Here are the steps that I'm taking:

  • In a console, make a request to fetch a mobile-html page, e.g.:

curl -I https://en.wikipedia.org/api/rest_v1/page/mobile-html/Steve_Harrington

  • Observe the age header returned in the response.
  • Make an edit to that page in a browser window.
  • In the console, make the curl request again.
  • Observe that it's still returning the old content, with a cache status of hit-front and the age increasing. It also seems to be served by the same restbaseXXX server every time, no matter how many times I repeat the request.

This is manifesting itself in the Android app as not being able to see recently-made edits, regardless of how many times we refresh.

What could be going on? Initially I thought it might be an issue with articles with a space/underscore in the name, but other similar articles work differently, such as Star_Trek, where the cache status is nearly always pass, and occasionally hit-local.

Event Timeline

JoeWalsh triaged this task as High priority.Apr 9 2020, 2:29 PM
JoeWalsh added a project: Platform Engineering.
JoeWalsh moved this task from Upcoming to Tracking on the Product-Infrastructure-Team-Backlog board.
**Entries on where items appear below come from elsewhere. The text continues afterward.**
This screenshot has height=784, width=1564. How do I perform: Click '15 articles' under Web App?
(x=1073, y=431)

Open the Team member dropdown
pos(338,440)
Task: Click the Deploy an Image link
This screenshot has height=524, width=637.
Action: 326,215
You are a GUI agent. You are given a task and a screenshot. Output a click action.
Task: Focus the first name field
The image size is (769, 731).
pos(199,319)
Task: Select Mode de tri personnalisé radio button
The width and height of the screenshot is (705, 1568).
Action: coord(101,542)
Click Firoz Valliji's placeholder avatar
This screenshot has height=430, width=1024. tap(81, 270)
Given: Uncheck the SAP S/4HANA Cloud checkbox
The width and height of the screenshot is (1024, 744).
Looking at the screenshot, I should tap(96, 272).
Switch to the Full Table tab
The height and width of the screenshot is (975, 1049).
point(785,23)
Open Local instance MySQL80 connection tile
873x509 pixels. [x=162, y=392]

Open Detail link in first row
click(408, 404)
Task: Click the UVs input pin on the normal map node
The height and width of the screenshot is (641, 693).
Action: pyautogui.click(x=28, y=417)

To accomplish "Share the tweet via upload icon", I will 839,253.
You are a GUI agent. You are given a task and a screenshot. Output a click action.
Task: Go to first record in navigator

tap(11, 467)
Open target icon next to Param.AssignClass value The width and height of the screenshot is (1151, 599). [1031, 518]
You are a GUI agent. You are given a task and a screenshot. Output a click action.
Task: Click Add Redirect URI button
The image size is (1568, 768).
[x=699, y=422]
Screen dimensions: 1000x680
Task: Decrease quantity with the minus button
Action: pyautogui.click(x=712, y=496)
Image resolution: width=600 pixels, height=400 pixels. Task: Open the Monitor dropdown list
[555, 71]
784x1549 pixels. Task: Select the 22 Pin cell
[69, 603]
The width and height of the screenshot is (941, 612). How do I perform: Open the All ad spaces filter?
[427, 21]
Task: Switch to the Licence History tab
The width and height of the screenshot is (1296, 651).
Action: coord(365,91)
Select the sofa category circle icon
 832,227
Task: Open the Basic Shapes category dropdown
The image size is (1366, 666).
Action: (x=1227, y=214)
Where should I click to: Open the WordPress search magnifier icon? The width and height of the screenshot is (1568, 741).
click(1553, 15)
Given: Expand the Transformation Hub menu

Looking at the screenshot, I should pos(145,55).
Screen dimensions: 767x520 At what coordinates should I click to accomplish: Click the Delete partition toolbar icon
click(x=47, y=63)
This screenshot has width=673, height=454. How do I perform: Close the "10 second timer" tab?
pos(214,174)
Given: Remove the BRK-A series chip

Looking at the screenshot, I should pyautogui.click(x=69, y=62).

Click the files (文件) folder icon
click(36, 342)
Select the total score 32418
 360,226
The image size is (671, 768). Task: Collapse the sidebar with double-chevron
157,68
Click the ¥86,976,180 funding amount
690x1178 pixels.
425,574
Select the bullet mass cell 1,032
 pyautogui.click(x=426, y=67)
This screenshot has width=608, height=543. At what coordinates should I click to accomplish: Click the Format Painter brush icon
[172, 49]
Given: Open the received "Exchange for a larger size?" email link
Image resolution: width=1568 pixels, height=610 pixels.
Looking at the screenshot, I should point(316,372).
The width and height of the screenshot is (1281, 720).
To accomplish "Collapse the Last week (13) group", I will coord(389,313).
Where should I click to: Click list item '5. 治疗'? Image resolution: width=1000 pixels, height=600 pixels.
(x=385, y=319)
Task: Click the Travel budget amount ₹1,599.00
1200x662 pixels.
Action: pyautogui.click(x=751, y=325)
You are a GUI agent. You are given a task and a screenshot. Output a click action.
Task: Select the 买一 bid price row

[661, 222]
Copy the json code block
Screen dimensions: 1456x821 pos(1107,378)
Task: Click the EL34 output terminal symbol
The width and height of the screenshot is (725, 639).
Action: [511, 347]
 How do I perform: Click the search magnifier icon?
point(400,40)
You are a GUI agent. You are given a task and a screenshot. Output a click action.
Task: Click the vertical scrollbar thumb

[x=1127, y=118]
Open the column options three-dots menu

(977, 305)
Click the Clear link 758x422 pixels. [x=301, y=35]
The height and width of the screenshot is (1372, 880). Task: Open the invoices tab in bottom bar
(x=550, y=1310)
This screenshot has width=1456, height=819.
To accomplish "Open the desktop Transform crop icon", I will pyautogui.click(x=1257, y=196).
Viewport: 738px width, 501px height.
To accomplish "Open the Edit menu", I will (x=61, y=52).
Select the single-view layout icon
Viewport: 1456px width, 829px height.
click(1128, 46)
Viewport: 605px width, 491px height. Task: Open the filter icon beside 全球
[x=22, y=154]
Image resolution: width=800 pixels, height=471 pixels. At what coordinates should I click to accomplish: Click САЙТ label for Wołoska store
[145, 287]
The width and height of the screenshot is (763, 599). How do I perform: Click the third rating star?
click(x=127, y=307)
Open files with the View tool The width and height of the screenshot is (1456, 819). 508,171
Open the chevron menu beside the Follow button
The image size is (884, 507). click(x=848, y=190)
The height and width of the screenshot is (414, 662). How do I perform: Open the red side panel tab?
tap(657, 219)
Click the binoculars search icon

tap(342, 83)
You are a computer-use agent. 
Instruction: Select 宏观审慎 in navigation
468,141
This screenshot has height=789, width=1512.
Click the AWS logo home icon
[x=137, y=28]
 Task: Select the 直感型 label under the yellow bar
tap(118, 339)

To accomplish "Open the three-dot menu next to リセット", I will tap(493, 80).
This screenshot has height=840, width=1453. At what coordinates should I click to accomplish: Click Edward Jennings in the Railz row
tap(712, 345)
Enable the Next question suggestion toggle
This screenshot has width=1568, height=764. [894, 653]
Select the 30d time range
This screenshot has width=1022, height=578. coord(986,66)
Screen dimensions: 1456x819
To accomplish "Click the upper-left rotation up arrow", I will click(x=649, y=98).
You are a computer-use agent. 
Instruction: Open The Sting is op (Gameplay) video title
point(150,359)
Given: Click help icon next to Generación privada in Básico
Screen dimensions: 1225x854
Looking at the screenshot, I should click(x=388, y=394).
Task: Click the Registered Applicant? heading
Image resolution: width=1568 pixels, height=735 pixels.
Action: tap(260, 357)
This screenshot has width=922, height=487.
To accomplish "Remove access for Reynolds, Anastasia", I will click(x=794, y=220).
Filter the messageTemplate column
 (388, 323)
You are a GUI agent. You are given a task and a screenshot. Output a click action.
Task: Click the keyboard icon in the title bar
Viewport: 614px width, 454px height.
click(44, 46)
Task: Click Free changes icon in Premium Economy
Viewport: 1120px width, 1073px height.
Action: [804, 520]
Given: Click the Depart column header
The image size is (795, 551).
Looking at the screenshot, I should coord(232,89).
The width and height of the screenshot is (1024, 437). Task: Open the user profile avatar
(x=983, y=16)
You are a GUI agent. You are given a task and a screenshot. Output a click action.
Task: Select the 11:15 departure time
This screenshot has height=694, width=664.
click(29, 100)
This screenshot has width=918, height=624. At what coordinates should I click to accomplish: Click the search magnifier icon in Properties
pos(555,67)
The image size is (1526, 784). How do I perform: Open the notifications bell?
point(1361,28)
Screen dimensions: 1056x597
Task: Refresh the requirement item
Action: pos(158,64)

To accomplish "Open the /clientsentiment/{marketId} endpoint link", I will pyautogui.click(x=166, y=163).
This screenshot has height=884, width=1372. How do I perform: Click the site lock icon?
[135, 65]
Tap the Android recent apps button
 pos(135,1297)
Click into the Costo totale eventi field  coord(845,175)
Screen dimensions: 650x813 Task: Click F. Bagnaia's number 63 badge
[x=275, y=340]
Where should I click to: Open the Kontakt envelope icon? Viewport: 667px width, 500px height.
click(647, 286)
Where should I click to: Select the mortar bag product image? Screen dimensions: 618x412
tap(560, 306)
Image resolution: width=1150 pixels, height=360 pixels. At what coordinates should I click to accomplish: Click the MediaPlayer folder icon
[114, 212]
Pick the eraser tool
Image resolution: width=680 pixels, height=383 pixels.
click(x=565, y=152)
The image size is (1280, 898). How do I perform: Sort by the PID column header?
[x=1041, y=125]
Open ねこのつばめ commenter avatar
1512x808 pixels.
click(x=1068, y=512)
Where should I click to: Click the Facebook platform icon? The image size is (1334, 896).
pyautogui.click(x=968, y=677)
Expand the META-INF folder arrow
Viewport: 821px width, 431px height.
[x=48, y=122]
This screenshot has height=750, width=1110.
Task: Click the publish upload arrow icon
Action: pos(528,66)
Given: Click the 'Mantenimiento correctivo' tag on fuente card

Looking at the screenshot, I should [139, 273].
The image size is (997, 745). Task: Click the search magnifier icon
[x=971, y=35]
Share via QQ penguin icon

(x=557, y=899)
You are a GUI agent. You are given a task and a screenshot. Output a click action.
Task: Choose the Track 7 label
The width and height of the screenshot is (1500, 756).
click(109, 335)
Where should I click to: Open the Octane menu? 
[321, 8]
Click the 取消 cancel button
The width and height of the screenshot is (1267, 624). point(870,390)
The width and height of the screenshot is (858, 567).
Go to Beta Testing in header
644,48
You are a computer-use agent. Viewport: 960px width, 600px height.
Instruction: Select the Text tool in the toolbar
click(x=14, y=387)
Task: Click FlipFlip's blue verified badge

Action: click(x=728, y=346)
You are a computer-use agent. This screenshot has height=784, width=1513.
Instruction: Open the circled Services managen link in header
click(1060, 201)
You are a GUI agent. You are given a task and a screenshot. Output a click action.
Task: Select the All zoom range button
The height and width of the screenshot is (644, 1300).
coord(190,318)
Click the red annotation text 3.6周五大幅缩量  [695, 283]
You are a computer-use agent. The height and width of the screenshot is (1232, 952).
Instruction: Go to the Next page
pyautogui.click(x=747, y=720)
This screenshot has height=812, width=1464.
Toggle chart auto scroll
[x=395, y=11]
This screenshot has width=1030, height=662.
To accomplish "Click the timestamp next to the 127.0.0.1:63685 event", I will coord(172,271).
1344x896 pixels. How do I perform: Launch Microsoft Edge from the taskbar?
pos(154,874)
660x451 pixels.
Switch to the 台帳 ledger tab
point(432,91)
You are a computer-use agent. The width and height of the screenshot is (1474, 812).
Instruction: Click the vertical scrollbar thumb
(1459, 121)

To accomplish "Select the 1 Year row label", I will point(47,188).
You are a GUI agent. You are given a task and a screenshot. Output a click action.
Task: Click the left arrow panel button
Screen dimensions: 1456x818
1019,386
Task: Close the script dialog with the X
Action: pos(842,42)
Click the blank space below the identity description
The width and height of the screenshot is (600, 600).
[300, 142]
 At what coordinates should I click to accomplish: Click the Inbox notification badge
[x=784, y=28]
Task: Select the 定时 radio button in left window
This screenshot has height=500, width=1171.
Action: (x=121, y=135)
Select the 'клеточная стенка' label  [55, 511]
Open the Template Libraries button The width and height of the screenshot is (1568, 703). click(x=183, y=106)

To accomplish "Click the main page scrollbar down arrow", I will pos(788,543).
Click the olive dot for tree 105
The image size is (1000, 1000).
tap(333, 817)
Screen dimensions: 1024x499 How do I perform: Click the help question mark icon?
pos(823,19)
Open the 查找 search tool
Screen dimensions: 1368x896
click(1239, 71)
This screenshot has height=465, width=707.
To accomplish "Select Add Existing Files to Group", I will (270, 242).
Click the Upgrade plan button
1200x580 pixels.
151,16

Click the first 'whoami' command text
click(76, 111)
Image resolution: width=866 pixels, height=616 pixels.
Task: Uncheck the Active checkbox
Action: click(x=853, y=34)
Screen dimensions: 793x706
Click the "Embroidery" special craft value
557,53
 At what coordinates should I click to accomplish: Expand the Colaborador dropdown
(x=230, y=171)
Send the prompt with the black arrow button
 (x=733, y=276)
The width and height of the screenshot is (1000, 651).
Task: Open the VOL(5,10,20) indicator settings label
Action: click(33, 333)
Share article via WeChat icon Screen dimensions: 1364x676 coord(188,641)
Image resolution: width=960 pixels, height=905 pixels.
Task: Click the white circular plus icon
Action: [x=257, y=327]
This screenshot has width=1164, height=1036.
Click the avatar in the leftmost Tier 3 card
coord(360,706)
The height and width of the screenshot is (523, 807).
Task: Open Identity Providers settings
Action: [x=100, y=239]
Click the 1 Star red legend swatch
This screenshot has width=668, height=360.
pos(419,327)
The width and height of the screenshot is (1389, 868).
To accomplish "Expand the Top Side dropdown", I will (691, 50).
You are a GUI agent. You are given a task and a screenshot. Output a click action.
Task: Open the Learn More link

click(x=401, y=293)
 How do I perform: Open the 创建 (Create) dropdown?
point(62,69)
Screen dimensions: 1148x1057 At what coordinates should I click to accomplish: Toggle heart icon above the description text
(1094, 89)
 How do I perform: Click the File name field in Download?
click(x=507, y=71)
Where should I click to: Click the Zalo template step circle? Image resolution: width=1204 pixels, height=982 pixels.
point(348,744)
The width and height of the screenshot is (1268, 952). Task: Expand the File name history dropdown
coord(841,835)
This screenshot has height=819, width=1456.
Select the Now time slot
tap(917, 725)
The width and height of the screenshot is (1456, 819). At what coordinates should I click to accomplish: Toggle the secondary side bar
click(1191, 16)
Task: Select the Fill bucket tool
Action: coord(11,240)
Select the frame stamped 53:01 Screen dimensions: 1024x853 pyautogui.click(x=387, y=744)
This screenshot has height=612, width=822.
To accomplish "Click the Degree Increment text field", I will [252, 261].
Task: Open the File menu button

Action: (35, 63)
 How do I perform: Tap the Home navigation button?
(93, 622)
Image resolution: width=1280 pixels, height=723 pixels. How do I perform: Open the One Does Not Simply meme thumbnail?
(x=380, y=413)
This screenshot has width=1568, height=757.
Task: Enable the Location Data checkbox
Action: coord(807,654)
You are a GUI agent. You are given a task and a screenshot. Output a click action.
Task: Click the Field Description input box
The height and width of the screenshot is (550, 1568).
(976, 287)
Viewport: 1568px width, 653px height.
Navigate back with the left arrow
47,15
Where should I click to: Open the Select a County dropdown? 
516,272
This definitely needs investigation. I've started looking into it and there's definitely something wrong. Not sure what yet, but something is wrong.

@Pchelolo Any update on this ticket? It (along with T250209) has been blocking Android from releasing for 3 weeks.

I have retested an issue with Steve_Harrington and it seems to be working correctly for me. I didn't find a good quality edit I could make to the article, so I made a null edit, which follows a bit different procedure for purging, but it worked correctly. I've poked around articles in my user space on multiple wikis and again - purged and rerendered correctly.

What's happening with Star_Trek article is interesting though: curl -I https://en.wikipedia.org/api/rest_v1/page/mobile-html/Star_Trek has usual cache-control headers and doesn't seem to be any special, but indeed is not cached by Varnish, at least according the age or x-cache headers. Tagging Traffic to have a look

The specific issues described in this ticket should have now been fixed (see T249325).

What's happening with Star_Trek article is interesting though: curl -I https://en.wikipedia.org/api/rest_v1/page/mobile-html/Star_Trek has usual cache-control headers and doesn't seem to be any special, but indeed is not cached by Varnish, at least according the age or x-cache headers. Tagging Traffic to have a look

At the Varnish (that is to say, frontend) layer the object does not get cached because it is too big. We currently skip the cache for objects larger than 256K, and Star_Trek is in the 500 ballpark. It should however get cached by ATS and indeed that seems to be the case.

$ curl -v https://en.wikipedia.org/api/rest_v1/page/mobile-html/Star_Trek 2>&1 | grep x-cache:
< x-cache: cp3058 hit, cp3050 pass

Try curl'ing a few times if not, pass traffic is not c-hashed to the same cache backend. The backend is chosen round-robin.

Seems like all the mysteries here have been resolved. Additinally, I verified we're purging mobile-html in the same cases when we purge the old mobile-sections, so we should be good.